Mine will end up with 60lb on it, chasing kings out of the yak and also when im out on the boat with mates on the pelagics.... cant freaking wait to get it loaded up! 

Might even spool it up with 80lb and hit it up on the Marlin with my mate.. see if it can cope..... last time the barstard hooked me up on his stella with 80lb for an hour and 10mins of stand up. I swore i'd never tackle another on the braid and 'spin gear', it was too bloody unforgiving... but i have a short memory on pain


----------



## Davebeat (Aug 17, 2007)

Cant fault this = http://www.tackletour.com/reviewpennpre09.html


----------



## SharkNett (Feb 20, 2006)

Davebeat said:


> Cant fault this = http://www.tackletour.com/reviewpennpre09.html


The Torque 5 looks perfect for a heavier kayak reel being waterproof but out of my current price range unfortunately.
The Conquer gets mixed reviews with reports of internal corrosion when used on a boat so hate to think what would happen on a yak.

Rob


----------



## Levi (Nov 24, 2008)

Dam, that Penn Torque is dead sexy.... but a bit out of my target price range.

You just know it would be dead set bullet proof though!


----------



## Levi (Nov 24, 2008)

you [email protected] that looks sooo bloody good... seriously contemplating up specking to this beauty....

That review was pretty dam comprehensive too... surely a reel to last a lifetime there...
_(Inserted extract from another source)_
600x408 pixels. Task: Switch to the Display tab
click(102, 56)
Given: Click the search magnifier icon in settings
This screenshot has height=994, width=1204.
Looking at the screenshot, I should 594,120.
Bugger.... credit card time perhaps.


----------



## koich (Jul 25, 2007)

Check ebay and classifieds. Plenty of blokes buy them for a GT popping holiday and sell them straight afterwoulds.

I got mine for $180 doing this


----------



## koich (Jul 25, 2007)

Saltist 6500, I got a Monster Mesh for $100 the same way.


----------



## exp2000 (Jul 9, 2011)

http://www.stripersonline.com/t/693358/fixing-the-handle-gap-on-a-daiwa-saltist-spinner

Before you order one just make sure it is not a "Gap" model. Later models do not have the handle gap.

Daiwa Australia claim to know nothing about this issue even though it is common on forums.

I would also suggest you lap in the metal drag washers if you get one. Seems all Daiwas seem to suffer from sticky drags - even the most expensive ones.

Mirror finish can be acheived with a bit of elbow grease progressing to 3000 grade or finer. Makes em sweet 

A good lube with high quality grease makes em much smoother too.

See my review here:

http://www.stripersonline.com/t/799506/saltist-ball-bearing-line-roller-upgrade/30#post_8615069


----------



## Davebeat (Aug 17, 2007)

bought and using the penn - very very happy


----------



## Levi (Nov 24, 2008)

Thanks All, some interesting reading and appreciate the commentary.... definitely considering spending more on the Penn... hmmmmmmm decisions, decisions...


----------



## paulo (Nov 1, 2007)

Have you tried RayAnnes? Saltist 6500 for $289.
http://www.rayannes.com.au/daiwa-shiman ... -only-279/
For a solid reel at half the price have a look at the Opus Bull or the Sealine Bull from Daiwa on the same site.


----------



## greenfish (Apr 9, 2009)

If ya looking for something a bit special check out the Zeebaas reel - I just received a ZX2-22 it is about the same size as a 6000 stradic.
If the Penn Torque, saltiga or stella are second to none then the Zeebaas is NONE!Be warned if you look you will want one!
I got caught in the vortex of desire once Id seen and read about them - Had no option but to save up a buy one!
Tried to down load a couple of Pics from My I Phone -wouldnt let me! AAARGG!


----------



## Levi (Nov 24, 2008)

Wow- i saw the Zeebass, and have seen plenty of lovely write ups, but its simply out of the price range im willing to pay.

I think at a stretch i would go to $5-600, Penn torque, maybe... but he Zeebass/stella types are just a little too high for me.

Still, keen, very keen to hear how ti performs out in the 'reel world'


----------